合理的配慮等環境整備検討ワーキンググループ第5回 西滝委員提出資料 平成23年10月24日2011-10-24

http://www.mext.go.jp/b_menu/shingi/chukyo/chukyo3/046/siryo/attach/1312497.htm

特別支援教育の在り方に関する特別委員会 合理的配慮等環境整備検討
ワーキンググループ(第5回) 配付資料 資料6:西滝委員 提出資料

     合理的配慮および必要な支援について
                   財団法人全日本ろうあ連盟 西滝憲彦

 障害者権利条約において、締約国は教育についての障害者の権利を実現するに
あたり、「個人の必要とされる合理的配慮が提供されること」(第24条2項(c))
と定めています。

════════

◆ 課題内容: 本文抜粋によると、障害者権利条約の第24条2項(c)は何が提供されることを定めているか答えなさい。

◆ データ抜粋:
════════

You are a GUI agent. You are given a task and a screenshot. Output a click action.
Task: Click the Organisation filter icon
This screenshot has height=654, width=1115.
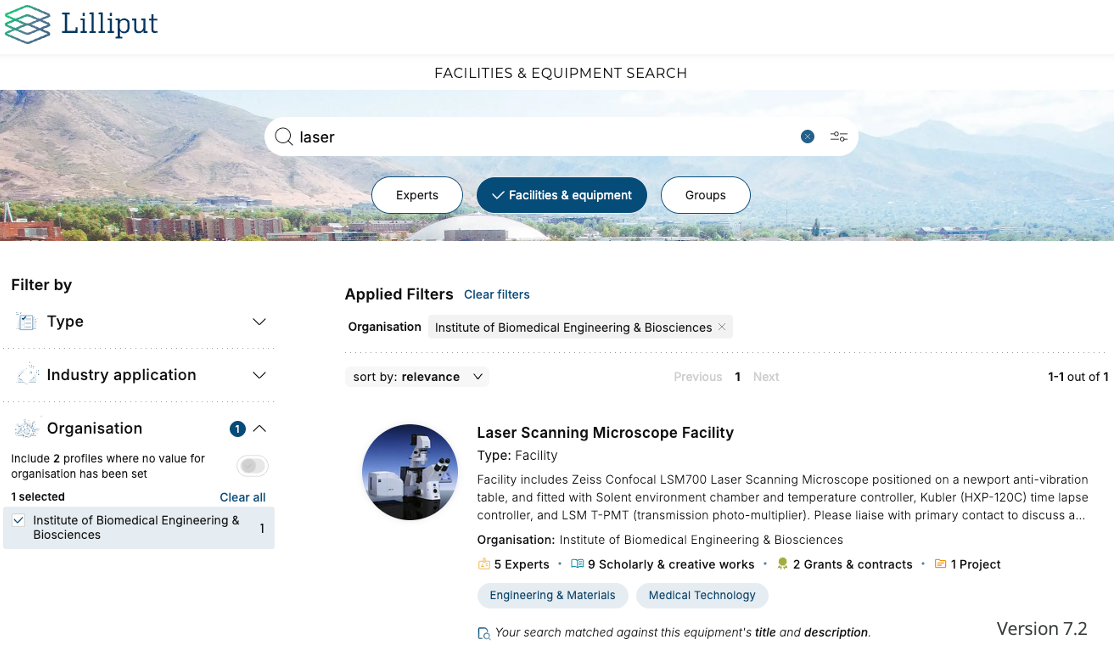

════════

◆ 出力結果: 個人の必要とされる合理的配慮が提供されることを定めている。